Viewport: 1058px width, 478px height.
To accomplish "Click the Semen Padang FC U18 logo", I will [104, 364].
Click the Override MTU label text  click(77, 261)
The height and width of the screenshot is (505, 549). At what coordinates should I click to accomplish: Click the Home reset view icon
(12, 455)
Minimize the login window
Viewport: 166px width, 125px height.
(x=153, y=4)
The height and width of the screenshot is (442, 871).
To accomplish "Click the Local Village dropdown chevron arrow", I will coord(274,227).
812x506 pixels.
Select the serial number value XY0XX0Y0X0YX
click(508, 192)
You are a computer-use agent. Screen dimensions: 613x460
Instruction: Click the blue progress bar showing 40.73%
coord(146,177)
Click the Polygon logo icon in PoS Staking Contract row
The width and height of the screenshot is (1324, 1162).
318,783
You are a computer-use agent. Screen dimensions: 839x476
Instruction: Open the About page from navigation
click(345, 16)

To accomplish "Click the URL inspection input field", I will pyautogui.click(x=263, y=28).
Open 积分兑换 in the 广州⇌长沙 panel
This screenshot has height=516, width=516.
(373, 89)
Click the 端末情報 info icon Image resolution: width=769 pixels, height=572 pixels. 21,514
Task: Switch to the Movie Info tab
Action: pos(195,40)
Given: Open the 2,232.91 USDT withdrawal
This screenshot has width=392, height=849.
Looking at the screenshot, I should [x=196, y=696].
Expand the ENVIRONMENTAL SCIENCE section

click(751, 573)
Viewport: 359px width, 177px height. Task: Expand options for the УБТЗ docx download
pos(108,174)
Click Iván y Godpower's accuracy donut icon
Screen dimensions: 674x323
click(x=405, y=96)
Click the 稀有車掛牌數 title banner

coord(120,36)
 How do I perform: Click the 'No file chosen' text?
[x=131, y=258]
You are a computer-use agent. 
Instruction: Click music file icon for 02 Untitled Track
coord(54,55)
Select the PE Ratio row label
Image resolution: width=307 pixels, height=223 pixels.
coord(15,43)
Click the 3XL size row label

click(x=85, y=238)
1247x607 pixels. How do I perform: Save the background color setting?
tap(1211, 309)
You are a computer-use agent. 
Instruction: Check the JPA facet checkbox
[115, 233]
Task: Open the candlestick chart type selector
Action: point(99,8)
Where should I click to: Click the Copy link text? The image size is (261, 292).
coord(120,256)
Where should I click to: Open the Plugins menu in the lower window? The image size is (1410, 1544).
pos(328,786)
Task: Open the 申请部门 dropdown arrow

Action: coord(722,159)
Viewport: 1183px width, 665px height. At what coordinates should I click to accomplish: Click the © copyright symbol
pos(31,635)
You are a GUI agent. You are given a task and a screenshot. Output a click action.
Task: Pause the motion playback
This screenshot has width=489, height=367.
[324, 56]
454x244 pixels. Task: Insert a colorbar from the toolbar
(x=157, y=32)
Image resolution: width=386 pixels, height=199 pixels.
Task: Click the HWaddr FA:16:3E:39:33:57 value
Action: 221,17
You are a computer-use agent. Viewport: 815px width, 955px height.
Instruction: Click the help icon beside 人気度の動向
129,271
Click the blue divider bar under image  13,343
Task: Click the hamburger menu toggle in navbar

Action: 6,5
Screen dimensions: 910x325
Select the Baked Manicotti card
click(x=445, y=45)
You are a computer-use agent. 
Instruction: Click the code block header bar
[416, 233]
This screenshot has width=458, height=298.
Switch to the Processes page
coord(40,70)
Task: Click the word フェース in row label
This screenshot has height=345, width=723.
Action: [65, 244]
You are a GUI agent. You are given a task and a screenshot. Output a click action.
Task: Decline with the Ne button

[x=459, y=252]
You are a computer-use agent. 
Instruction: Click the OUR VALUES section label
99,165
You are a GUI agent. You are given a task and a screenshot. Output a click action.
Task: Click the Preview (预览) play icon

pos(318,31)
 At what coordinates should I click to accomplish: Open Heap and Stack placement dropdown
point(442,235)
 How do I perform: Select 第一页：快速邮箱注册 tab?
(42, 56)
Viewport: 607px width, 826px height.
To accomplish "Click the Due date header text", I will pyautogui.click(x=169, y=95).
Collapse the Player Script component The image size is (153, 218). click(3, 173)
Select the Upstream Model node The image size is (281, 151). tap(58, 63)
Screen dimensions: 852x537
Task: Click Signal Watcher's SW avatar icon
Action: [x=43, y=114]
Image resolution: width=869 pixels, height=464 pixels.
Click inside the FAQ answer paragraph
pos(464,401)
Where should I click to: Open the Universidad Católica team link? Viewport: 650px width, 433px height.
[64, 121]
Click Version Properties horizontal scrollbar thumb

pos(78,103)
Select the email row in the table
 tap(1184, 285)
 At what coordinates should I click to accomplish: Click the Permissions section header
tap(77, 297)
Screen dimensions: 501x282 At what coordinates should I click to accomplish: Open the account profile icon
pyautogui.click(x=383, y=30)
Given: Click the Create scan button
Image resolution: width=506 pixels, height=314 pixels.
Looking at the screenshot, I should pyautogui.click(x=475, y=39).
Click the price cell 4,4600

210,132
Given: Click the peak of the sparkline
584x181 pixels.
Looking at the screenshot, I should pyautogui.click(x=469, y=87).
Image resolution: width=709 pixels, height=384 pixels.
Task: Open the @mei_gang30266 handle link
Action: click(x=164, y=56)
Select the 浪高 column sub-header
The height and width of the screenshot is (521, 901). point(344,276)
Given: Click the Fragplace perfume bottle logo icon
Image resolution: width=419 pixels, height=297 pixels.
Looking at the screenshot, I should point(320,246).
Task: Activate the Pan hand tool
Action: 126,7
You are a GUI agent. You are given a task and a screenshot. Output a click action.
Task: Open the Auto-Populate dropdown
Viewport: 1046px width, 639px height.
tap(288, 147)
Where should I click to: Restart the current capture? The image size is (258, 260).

******

TASK OBJECTIVE: Line by line, restate the data exactly.

YOUR SOLUTION:
Viewport: 1058px width, 478px height.
To accomplish "Click the Semen Padang FC U18 logo", I will [104, 364].
Click the Override MTU label text  click(77, 261)
The height and width of the screenshot is (505, 549). At what coordinates should I click to accomplish: Click the Home reset view icon
(12, 455)
Minimize the login window
Viewport: 166px width, 125px height.
(x=153, y=4)
The height and width of the screenshot is (442, 871).
To accomplish "Click the Local Village dropdown chevron arrow", I will coord(274,227).
812x506 pixels.
Select the serial number value XY0XX0Y0X0YX
click(508, 192)
You are a computer-use agent. Screen dimensions: 613x460
Instruction: Click the blue progress bar showing 40.73%
coord(146,177)
Click the Polygon logo icon in PoS Staking Contract row
The width and height of the screenshot is (1324, 1162).
318,783
You are a computer-use agent. Screen dimensions: 839x476
Instruction: Open the About page from navigation
click(345, 16)

To accomplish "Click the URL inspection input field", I will pyautogui.click(x=263, y=28).
Open 积分兑换 in the 广州⇌长沙 panel
This screenshot has height=516, width=516.
(373, 89)
Click the 端末情報 info icon Image resolution: width=769 pixels, height=572 pixels. 21,514
Task: Switch to the Movie Info tab
Action: pos(195,40)
Given: Open the 2,232.91 USDT withdrawal
This screenshot has width=392, height=849.
Looking at the screenshot, I should [x=196, y=696].
Expand the ENVIRONMENTAL SCIENCE section

click(751, 573)
Viewport: 359px width, 177px height. Task: Expand options for the УБТЗ docx download
pos(108,174)
Click Iván y Godpower's accuracy donut icon
Screen dimensions: 674x323
click(x=405, y=96)
Click the 稀有車掛牌數 title banner

coord(120,36)
 How do I perform: Click the 'No file chosen' text?
[x=131, y=258]
You are a computer-use agent. 
Instruction: Click music file icon for 02 Untitled Track
coord(54,55)
Select the PE Ratio row label
Image resolution: width=307 pixels, height=223 pixels.
coord(15,43)
Click the 3XL size row label

click(x=85, y=238)
1247x607 pixels. How do I perform: Save the background color setting?
tap(1211, 309)
You are a computer-use agent. 
Instruction: Check the JPA facet checkbox
[115, 233]
Task: Open the candlestick chart type selector
Action: point(99,8)
Where should I click to: Click the Copy link text? The image size is (261, 292).
coord(120,256)
Where should I click to: Open the Plugins menu in the lower window? The image size is (1410, 1544).
pos(328,786)
Task: Open the 申请部门 dropdown arrow

Action: coord(722,159)
Viewport: 1183px width, 665px height. At what coordinates should I click to accomplish: Click the © copyright symbol
pos(31,635)
You are a GUI agent. You are given a task and a screenshot. Output a click action.
Task: Pause the motion playback
This screenshot has width=489, height=367.
[324, 56]
454x244 pixels. Task: Insert a colorbar from the toolbar
(x=157, y=32)
Image resolution: width=386 pixels, height=199 pixels.
Task: Click the HWaddr FA:16:3E:39:33:57 value
Action: 221,17
You are a computer-use agent. Viewport: 815px width, 955px height.
Instruction: Click the help icon beside 人気度の動向
129,271
Click the blue divider bar under image  13,343
Task: Click the hamburger menu toggle in navbar

Action: 6,5
Screen dimensions: 910x325
Select the Baked Manicotti card
click(x=445, y=45)
You are a computer-use agent. 
Instruction: Click the code block header bar
[416, 233]
This screenshot has width=458, height=298.
Switch to the Processes page
coord(40,70)
Task: Click the word フェース in row label
This screenshot has height=345, width=723.
Action: [65, 244]
You are a GUI agent. You are given a task and a screenshot. Output a click action.
Task: Decline with the Ne button

[x=459, y=252]
You are a computer-use agent. 
Instruction: Click the OUR VALUES section label
99,165
You are a GUI agent. You are given a task and a screenshot. Output a click action.
Task: Click the Preview (预览) play icon

pos(318,31)
 At what coordinates should I click to accomplish: Open Heap and Stack placement dropdown
point(442,235)
 How do I perform: Select 第一页：快速邮箱注册 tab?
(42, 56)
Viewport: 607px width, 826px height.
To accomplish "Click the Due date header text", I will pyautogui.click(x=169, y=95).
Collapse the Player Script component The image size is (153, 218). click(3, 173)
Select the Upstream Model node The image size is (281, 151). tap(58, 63)
Screen dimensions: 852x537
Task: Click Signal Watcher's SW avatar icon
Action: [x=43, y=114]
Image resolution: width=869 pixels, height=464 pixels.
Click inside the FAQ answer paragraph
pos(464,401)
Where should I click to: Open the Universidad Católica team link? Viewport: 650px width, 433px height.
[64, 121]
Click Version Properties horizontal scrollbar thumb

pos(78,103)
Select the email row in the table
 tap(1184, 285)
 At what coordinates should I click to accomplish: Click the Permissions section header
tap(77, 297)
Screen dimensions: 501x282 At what coordinates should I click to accomplish: Open the account profile icon
pyautogui.click(x=383, y=30)
Given: Click the Create scan button
Image resolution: width=506 pixels, height=314 pixels.
Looking at the screenshot, I should pyautogui.click(x=475, y=39).
Click the price cell 4,4600

210,132
Given: Click the peak of the sparkline
584x181 pixels.
Looking at the screenshot, I should pyautogui.click(x=469, y=87).
Image resolution: width=709 pixels, height=384 pixels.
Task: Open the @mei_gang30266 handle link
Action: click(x=164, y=56)
Select the 浪高 column sub-header
The height and width of the screenshot is (521, 901). point(344,276)
Given: Click the Fragplace perfume bottle logo icon
Image resolution: width=419 pixels, height=297 pixels.
Looking at the screenshot, I should point(320,246).
Task: Activate the Pan hand tool
Action: 126,7
You are a GUI agent. You are given a task and a screenshot. Output a click action.
Task: Open the Auto-Populate dropdown
Viewport: 1046px width, 639px height.
tap(288, 147)
Where should I click to: Restart the current capture? The image size is (258, 260).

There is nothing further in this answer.